The lines wanted are those in the data below that include "agent".

* **Collected data**
BEGIN

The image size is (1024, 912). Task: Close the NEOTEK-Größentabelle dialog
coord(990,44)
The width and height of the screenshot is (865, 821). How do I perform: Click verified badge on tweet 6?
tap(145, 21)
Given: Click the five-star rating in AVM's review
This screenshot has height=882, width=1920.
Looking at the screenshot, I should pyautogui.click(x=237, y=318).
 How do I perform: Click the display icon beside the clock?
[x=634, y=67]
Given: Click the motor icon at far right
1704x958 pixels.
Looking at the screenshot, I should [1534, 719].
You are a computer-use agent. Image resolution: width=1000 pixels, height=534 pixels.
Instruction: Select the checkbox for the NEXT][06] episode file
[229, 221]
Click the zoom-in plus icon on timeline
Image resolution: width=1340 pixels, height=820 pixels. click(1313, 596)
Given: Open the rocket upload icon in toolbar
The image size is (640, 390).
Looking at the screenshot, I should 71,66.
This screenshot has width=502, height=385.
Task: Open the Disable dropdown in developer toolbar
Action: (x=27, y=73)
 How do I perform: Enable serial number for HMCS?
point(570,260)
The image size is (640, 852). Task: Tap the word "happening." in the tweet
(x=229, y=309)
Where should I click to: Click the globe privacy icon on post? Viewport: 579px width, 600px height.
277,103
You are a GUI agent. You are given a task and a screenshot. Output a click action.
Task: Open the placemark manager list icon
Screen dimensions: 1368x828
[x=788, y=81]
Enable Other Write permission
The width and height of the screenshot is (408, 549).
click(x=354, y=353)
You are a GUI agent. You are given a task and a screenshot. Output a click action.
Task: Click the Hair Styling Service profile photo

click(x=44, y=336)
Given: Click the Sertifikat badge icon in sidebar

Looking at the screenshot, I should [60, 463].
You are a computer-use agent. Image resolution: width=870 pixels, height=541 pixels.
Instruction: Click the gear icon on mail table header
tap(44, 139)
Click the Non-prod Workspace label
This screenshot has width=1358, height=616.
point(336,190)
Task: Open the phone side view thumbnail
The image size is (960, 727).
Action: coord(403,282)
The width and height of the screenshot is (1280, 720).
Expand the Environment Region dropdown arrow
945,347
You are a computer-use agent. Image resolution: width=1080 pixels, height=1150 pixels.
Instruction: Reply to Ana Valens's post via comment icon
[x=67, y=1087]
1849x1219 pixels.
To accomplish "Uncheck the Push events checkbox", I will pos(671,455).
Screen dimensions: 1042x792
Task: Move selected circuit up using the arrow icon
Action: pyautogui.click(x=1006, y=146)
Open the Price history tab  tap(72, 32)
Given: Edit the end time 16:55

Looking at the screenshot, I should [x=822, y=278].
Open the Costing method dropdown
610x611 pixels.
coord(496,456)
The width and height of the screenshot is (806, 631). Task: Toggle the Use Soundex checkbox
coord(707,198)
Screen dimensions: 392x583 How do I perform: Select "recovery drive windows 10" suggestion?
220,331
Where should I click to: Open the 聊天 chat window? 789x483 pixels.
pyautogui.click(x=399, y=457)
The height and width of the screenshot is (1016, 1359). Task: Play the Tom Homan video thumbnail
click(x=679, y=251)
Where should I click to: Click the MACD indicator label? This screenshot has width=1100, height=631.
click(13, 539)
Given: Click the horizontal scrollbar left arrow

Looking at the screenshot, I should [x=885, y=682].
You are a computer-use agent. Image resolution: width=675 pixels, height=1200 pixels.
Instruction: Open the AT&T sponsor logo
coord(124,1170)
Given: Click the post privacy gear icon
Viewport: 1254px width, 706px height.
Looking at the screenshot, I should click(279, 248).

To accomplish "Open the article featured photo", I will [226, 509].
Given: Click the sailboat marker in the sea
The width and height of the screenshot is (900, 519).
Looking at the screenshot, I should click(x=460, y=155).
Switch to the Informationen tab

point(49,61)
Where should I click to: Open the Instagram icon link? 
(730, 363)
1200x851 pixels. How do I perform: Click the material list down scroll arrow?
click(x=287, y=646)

END

* **Result of this task**
You are a computer-use agent. Image resolution: width=1000 pixels, height=534 pixels.
You are a GUI agent. You are given a task and a screenshot. Output a click action.
You are a GUI agent. You are given a task and a screenshot. Output a click action.
You are a computer-use agent. Image resolution: width=870 pixels, height=541 pixels.
You are a computer-use agent. Image resolution: width=1080 pixels, height=1150 pixels.
You are a computer-use agent. Image resolution: width=675 pixels, height=1200 pixels.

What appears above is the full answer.